In Spagna, nelle elezioni anticipate del prossimo mese, il partito di destra d’ispirazione franchista Vox potrebbe emergere conquistando addirittura un ruolo nel prossimo governo, sarebbe la prima volta dalla caduta di Franco. Nella Germania appena entrata in recessione, gli ultimi sondaggi danno Alternative für Deutschland al secondo posto, davanti ai socialdemocratici al governo. E pensare che quando all’inizio del millennio, il partito austriaco di Jörg Haider (FPÖ) aveva fatto commenti solidali con il regime nazista, l’indignazione fu generale e l’Ue impose sanzioni diplomatiche all’Austria. Oggi l’FPÖ guida i sondaggi di opinione in Austria e ha fatto parte della coalizione di governo nel 2017. Così come in Svezia, dove il partito dei democratici svedesi con radici neonaziste, è arrivato secondo nelle ultime elezioni e ha negoziato un accordo per sostenere il governo di destra.
Di Marine Le Pen in Francia e dell’autocrazia ungherese di Orbán sappiamo tutto.

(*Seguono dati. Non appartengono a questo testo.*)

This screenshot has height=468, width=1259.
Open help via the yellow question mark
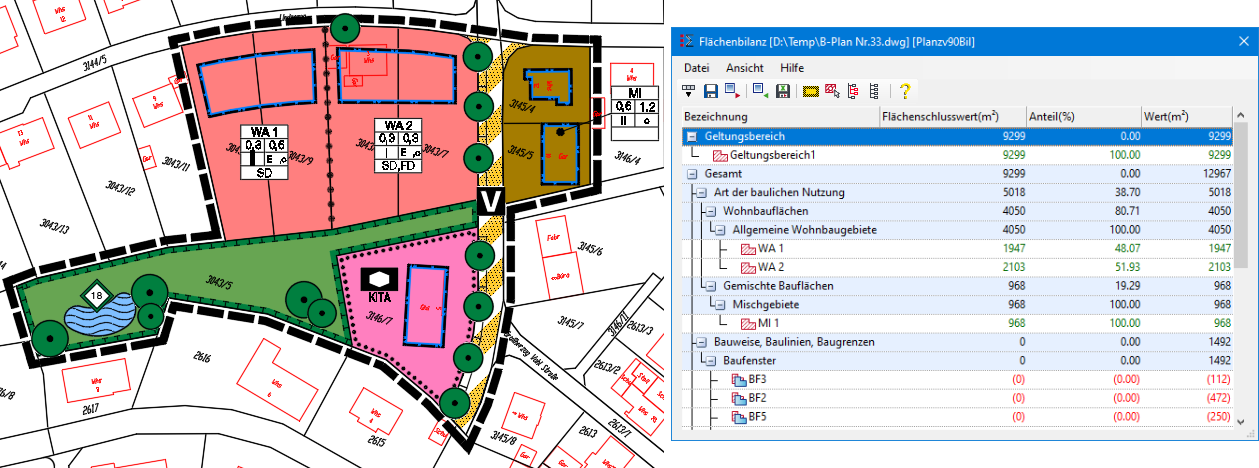point(904,91)
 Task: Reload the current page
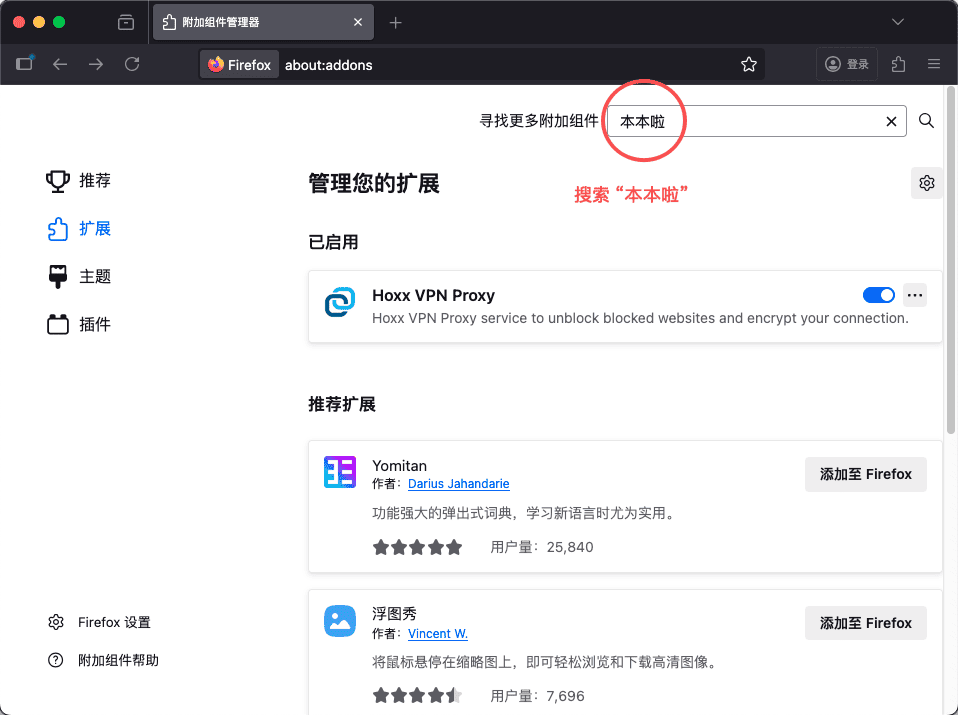(x=132, y=64)
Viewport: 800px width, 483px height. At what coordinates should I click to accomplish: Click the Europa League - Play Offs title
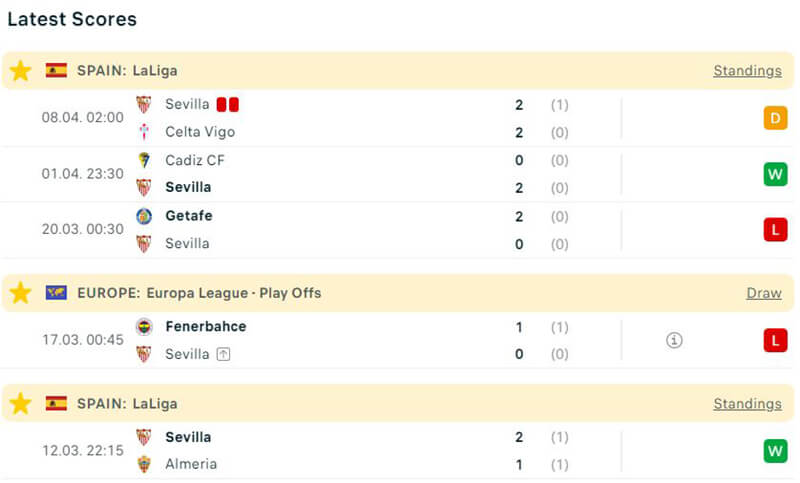click(234, 293)
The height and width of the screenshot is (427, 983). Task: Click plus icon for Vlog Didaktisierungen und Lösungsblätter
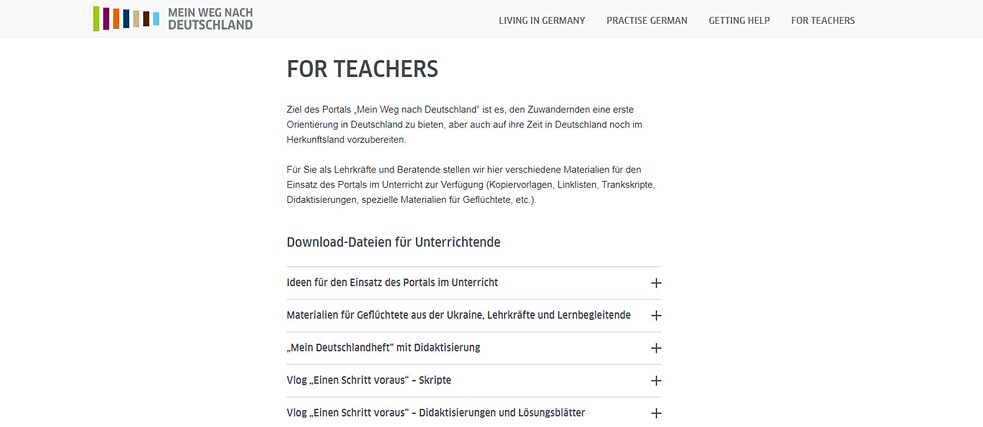(656, 413)
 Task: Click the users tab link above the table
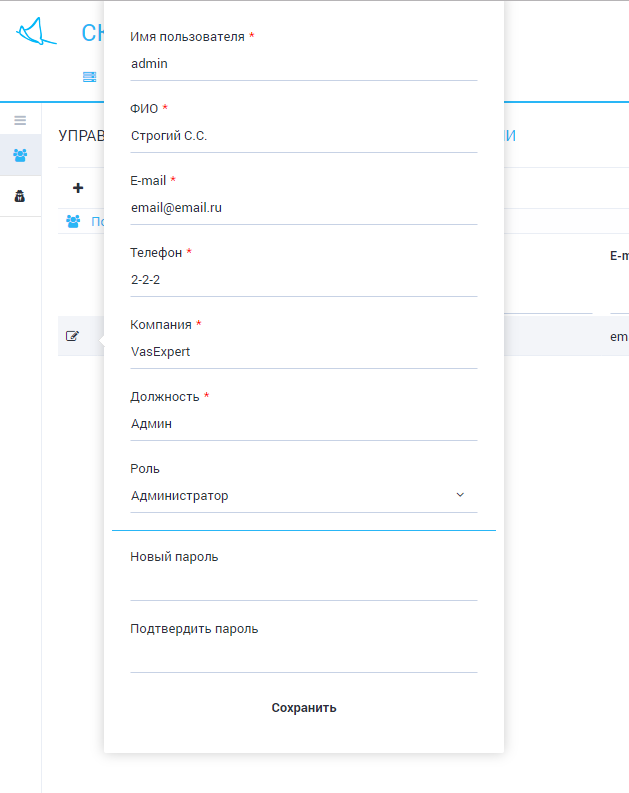[97, 221]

Poco si sa di quello che sta succedendo in Polonia, divenuta nel frattempo alleato-pilastro degli americani in funzione antirussa, e sul fatto che il governo di destra sta per istituire una commissione in teoria per indagare sulle influenze russe ma in pratica per controllare l’opposizione.
Se qualcuno non avesse capito a cosa avrebbero portato decenni di politiche europee di austerità e l’annullamento totale di qualunque autonomia strategica europea, se ne accorgerà definitivamente la prossima primavera. Quando i tecnocrati europei “alla Mario Draghi” diranno che sì, in fondo questi nazionalisti di destra non sono poi così male, e gli “eredi politici” di Berlusconi si accomoderanno con loro più che volentieri per dividersi le spoglie del defunto europeo.